New Haven, like so many northeastern cities, has changed dramatically since it was settled in the mid-17th century.
Industrialization, urban redevelopment and the nation’s highway system all had a place in changing the appearance of the Elm City through the centuries.
Now a new exhibit at the New Haven Museum offers a glimpse into what New Haven was like 200 years ago.
In “Point of Departure: New Haven 1822,” the entire city is buzzing because a group of Protestant missionaries from New England is in town, preparing for a long journey to the Sandwich Islands (known now as Hawaii).
“It was an important event at the time, because religion was important,” said archivist Sandra Markham, curator of the exhibit. “When an effort like this took place, the churches were involved and they were asking for community support, so the people were involved.
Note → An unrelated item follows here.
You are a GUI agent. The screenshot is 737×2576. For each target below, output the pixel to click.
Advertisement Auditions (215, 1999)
Obviously, the school [Yale University] had a buy-in because they were training people to be missionaries. The merchants had a buy-in because they were all members of the churches. So, it would have been a community effort.”
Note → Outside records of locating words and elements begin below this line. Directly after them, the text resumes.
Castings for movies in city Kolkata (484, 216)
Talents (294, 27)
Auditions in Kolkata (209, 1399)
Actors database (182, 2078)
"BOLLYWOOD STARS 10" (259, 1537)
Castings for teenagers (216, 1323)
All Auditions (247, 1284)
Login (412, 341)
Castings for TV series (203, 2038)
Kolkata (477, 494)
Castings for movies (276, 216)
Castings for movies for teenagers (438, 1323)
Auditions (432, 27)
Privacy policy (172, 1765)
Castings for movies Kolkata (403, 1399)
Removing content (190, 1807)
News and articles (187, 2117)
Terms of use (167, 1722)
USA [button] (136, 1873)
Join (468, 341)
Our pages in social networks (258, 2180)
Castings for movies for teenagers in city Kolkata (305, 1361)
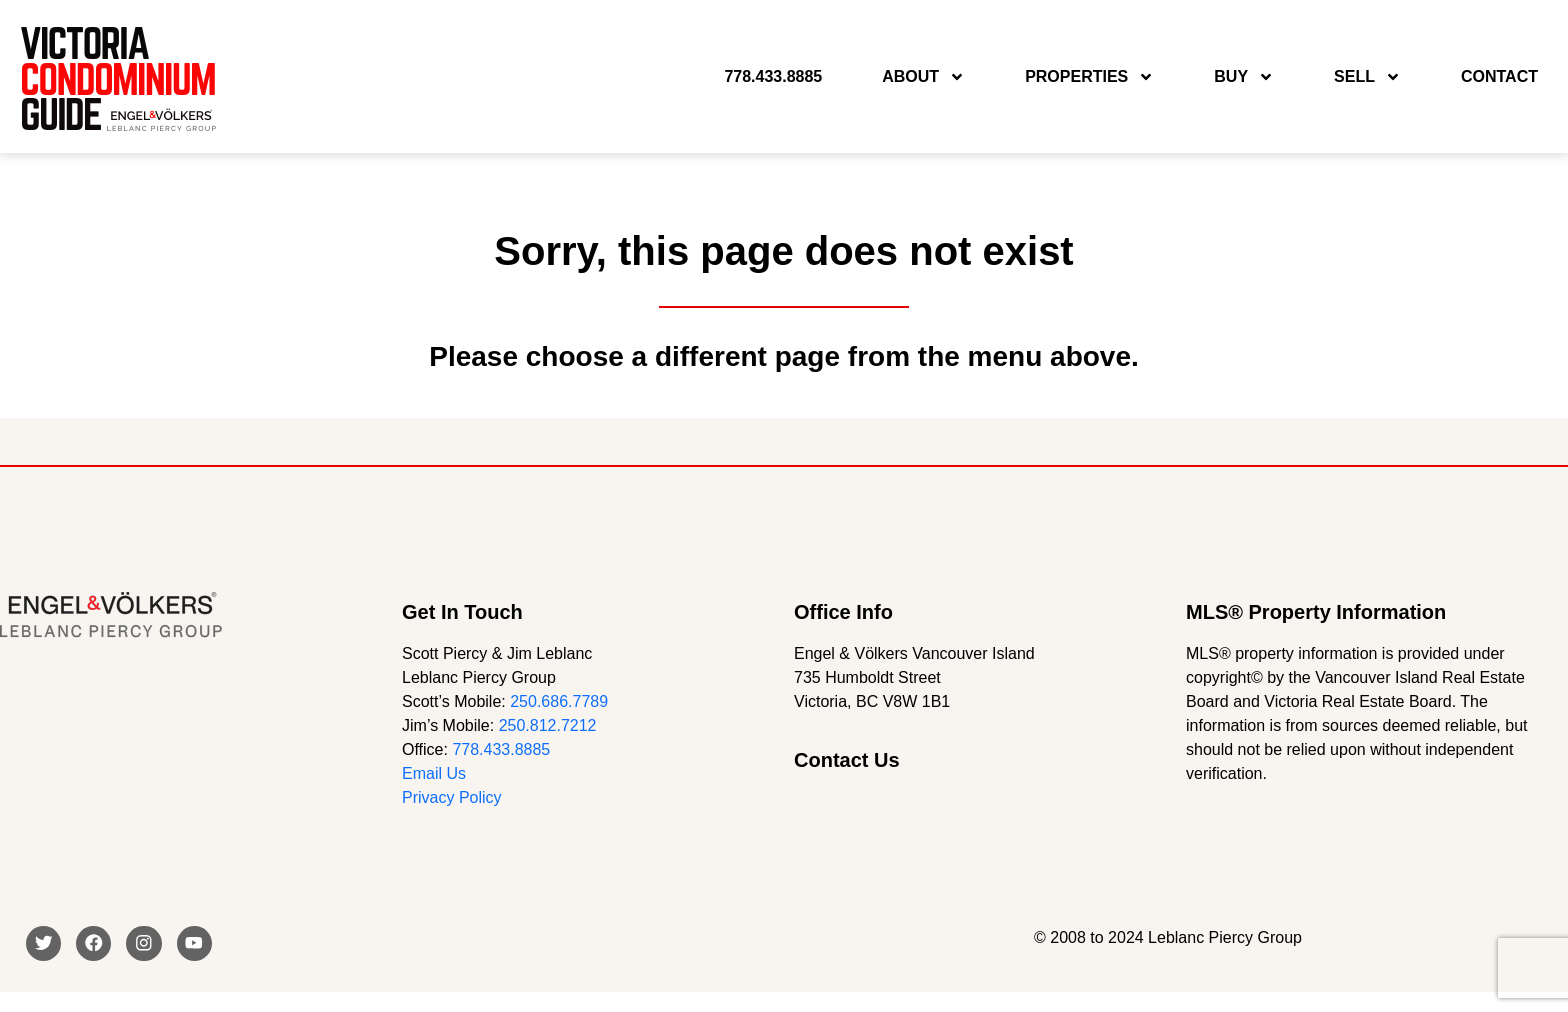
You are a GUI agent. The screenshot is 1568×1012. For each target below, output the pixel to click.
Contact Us (847, 760)
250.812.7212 (548, 725)
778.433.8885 (501, 749)
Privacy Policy (452, 797)
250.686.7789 (559, 701)
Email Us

The missionaries had planned to leave from Boston, but when their vessel was delayed, they became concerned that their window of time to make the arduous six-month journey around Cape Horn into the Pacific Ocean was closing. Instead of waiting in Boston, they opted to depart from the port of New Haven, on the whaling vessel Thames.
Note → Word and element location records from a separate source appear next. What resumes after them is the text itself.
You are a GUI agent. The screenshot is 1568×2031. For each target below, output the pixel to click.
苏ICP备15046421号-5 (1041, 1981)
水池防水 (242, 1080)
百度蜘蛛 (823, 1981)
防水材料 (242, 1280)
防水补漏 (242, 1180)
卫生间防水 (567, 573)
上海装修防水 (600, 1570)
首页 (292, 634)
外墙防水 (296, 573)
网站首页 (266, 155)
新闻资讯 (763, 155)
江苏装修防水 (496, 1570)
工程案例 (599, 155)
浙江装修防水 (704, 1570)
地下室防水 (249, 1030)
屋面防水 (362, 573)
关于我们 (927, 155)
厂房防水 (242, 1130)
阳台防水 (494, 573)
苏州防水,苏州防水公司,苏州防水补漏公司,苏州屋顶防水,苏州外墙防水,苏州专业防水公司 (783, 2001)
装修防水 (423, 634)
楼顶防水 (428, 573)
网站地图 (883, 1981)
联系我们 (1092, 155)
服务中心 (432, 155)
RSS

In the exhibit, guests see New Haven through the eyes of the visiting missionaries – what they saw in the Elm City and what they may have done during their brief stay. Through newspaper articles of the day as well as lithographs, etchings, books and other materials, the plight of the missionaries and their stay in New Haven are well documented.
Take, for instance, John Warner Barber’s 1822 lithograph, “Departure of the Missionaries,” which depicts the 14 missionaries departing Tomlinson’s Wharf amid a throng of well-wishers. The print on display in the exhibit corroborates firsthand accounts of their send-off.
“When the missionaries left, apparently the entire town processed down to Tomlinson’s Wharf,” Markham said. “On the wharf they sang songs, and they had a religious service.”
The Thames successfully dropped off the missionaries in Hawaii before heading to whaling spots in the South Pacific. The exhibit also follows some of the missionaries in the years after their voyage from New Haven. One missionary actually settled in New Haven in her later years after decades in Hawaii.
“Point of Departure: New Haven 1822” runs through May 6 at the New Haven Museum.